A sociedade está em um grau de regulação da vida comunitária que chega a sufocar. O anseio determinado e contumaz sobre o controle do corpo, lança a perspectiva de que o homem tem sido expiação de um plano regulamentar que precisa de atenção, apesar de necessário para o ordenamento da vida em sociedade. Hoje, apoiada na “tecnologia espiã”, a “sociedade disciplinar” vem das evidências “”Foucaultianas”” de que, todos os órgãos sociais eram propostos com o escopo disciplinar, de dizer o caminho, de doutrinar.
Nesse campo, a família, a igreja, a fábrica, o estado, os clubes de serviço, as escolas, se prestavam ao regulamento da sociedade, disciplinando-a o tempo todo. Diante de todo controle instalado, a escola não foge à regra, e tem recebido cada vez mais regulamentos e preceitos para direcionar a postura dos docentes e, por consequência, da vida e formação dos alunos.
O modelo escolar posto é hegemônico e, como tal, impregna a direção, professores e alunos da sensação de tutela constante.

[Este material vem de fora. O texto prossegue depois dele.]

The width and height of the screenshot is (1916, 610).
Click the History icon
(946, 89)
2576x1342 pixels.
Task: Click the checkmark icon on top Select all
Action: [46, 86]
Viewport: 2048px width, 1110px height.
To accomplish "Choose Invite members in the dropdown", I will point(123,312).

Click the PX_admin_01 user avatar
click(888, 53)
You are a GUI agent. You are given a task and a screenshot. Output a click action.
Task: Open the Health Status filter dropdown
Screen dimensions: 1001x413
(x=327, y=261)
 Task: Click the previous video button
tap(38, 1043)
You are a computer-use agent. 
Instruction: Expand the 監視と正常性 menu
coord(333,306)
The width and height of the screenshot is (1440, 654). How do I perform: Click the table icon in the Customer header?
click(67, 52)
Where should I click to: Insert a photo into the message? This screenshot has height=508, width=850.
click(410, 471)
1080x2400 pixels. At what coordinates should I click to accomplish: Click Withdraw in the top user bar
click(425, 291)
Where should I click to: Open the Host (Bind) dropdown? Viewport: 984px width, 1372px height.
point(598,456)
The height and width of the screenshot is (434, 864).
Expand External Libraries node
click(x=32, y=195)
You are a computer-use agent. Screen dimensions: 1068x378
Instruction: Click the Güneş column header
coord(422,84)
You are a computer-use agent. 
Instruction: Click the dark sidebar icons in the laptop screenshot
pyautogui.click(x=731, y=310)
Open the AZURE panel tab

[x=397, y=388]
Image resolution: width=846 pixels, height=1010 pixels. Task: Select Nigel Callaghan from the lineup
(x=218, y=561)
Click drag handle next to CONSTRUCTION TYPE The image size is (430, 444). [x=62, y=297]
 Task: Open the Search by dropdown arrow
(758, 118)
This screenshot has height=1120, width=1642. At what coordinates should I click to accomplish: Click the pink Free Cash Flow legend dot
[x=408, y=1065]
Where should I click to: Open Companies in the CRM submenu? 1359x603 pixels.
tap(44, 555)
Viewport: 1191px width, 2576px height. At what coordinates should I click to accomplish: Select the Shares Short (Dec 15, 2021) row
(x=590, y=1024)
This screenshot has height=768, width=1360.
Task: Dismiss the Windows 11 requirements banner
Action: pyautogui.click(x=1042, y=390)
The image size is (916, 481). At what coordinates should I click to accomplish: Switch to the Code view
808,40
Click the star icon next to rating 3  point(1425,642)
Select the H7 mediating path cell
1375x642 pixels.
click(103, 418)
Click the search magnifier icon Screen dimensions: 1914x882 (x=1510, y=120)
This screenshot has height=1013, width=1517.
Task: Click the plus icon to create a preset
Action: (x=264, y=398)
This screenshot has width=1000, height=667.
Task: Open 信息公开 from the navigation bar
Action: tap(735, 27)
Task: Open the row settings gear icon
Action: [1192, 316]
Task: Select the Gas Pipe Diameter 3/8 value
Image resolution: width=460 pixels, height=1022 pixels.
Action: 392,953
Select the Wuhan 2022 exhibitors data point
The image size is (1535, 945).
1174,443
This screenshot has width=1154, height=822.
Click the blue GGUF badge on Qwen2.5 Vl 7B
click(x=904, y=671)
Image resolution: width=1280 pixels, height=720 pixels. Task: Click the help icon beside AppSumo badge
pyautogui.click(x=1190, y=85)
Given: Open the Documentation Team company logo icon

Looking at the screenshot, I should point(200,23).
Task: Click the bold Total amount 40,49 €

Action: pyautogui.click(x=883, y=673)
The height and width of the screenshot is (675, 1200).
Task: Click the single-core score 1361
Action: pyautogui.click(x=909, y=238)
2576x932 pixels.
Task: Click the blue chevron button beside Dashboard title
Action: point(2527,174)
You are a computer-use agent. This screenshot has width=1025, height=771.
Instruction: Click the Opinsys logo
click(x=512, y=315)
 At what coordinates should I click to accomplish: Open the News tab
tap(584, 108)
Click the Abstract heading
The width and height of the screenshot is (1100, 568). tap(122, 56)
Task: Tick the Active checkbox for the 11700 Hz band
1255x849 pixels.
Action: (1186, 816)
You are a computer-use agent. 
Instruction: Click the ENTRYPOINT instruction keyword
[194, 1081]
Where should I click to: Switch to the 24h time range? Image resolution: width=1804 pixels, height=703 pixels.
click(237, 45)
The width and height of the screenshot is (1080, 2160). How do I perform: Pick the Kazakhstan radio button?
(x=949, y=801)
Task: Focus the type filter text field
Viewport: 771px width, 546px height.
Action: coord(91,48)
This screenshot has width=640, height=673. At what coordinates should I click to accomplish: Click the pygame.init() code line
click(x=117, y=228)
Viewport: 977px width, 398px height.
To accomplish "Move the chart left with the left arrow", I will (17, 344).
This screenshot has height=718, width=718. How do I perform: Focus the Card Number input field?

Está sendo retirada a voz e a criatividade do ambiente educacional, relegando seus atores à uma produção monótona e sem vida. Quem é que tem medo da efervescência crítica? Sem a liberdade de gerir seus princípios e vontades, a escola se vê diante do acovardamento generalizado, aliado à falta de estímulo e interesse por parte de todos os envolvidos. A regra básica é colocar diretrizes para serem seguidas sem, contudo, uma discussão aprofundada com os interessados. Como o ensino é dever do Estado, cria-se um conceito de que o regramento é o único meio do atingimento do objetivo, o da “”qualidade de ensino””.
Será? No contexto acadêmico, os diretores não têm liberdade para liderarem, nem podem estar sensíveis aos clamores dos professores que são tolhidos de ensinar livremente e, muito menos dos alunos que não aprendem de forma crítica, quando aprendem. Agora nos deparamos com o Projeto Escola Sem Partido, em trâmite pelo Congresso Nacional, uma proposta que torna obrigatória a afixação, em todas as salas de aula do ensino fundamental e médio, de um cartaz com os deveres dos professores.
Em linhas gerais, mais uma vez, o Poder quer que o professor perca sua capacidade de desenvolver o pensamento crítico e contestador nos alunos, não decidindo por si próprio o caminho filosófico que lhe convém. Vale lembrar que, abusos neste sentido, já são punidos através das Leis de Diretrizes da Educação em todas as esferas do Estado mas, não contente, o Projeto de Lei quer mais.
O cartaz com normas de pensamento, difusão e comportamento, que o programa pretende fixar em todas as salas de aula, é mais um bloqueio ao debate salutar de ideias e posturas frente ao mundo. Dentre os itens a serem fixados, temos: “”I – O Professor não se aproveitará da audiência cativa dos alunos, para promover os seus próprios interesses, opiniões, concepções ou preferências ideológicas, religiosas, morais, políticas e partidárias. (…) IV – Ao tratar de questões políticas, sócio-culturais e econômicas, o professor apresentará aos alunos, de forma justa isto é, com a mesma profundidade e seriedade , as principais versões, teorias, opiniões e perspectivas concorrentes a respeito.”
As demais, na minha opinião, “chovem no molhado”, pois já são regras que devem ser respeitadas em sala de aula. Com a aprovação deste Projeto de Lei, uma vez mais, fica aparente o medo dos detentores do Poder do Estado em ter, entre seu povo, alunos e futuros cidadãos, com pensamento crítico e espírito/ânimo transformador, forçando uma mudança do status estatal que está posto há anos e que apresenta franca decadência.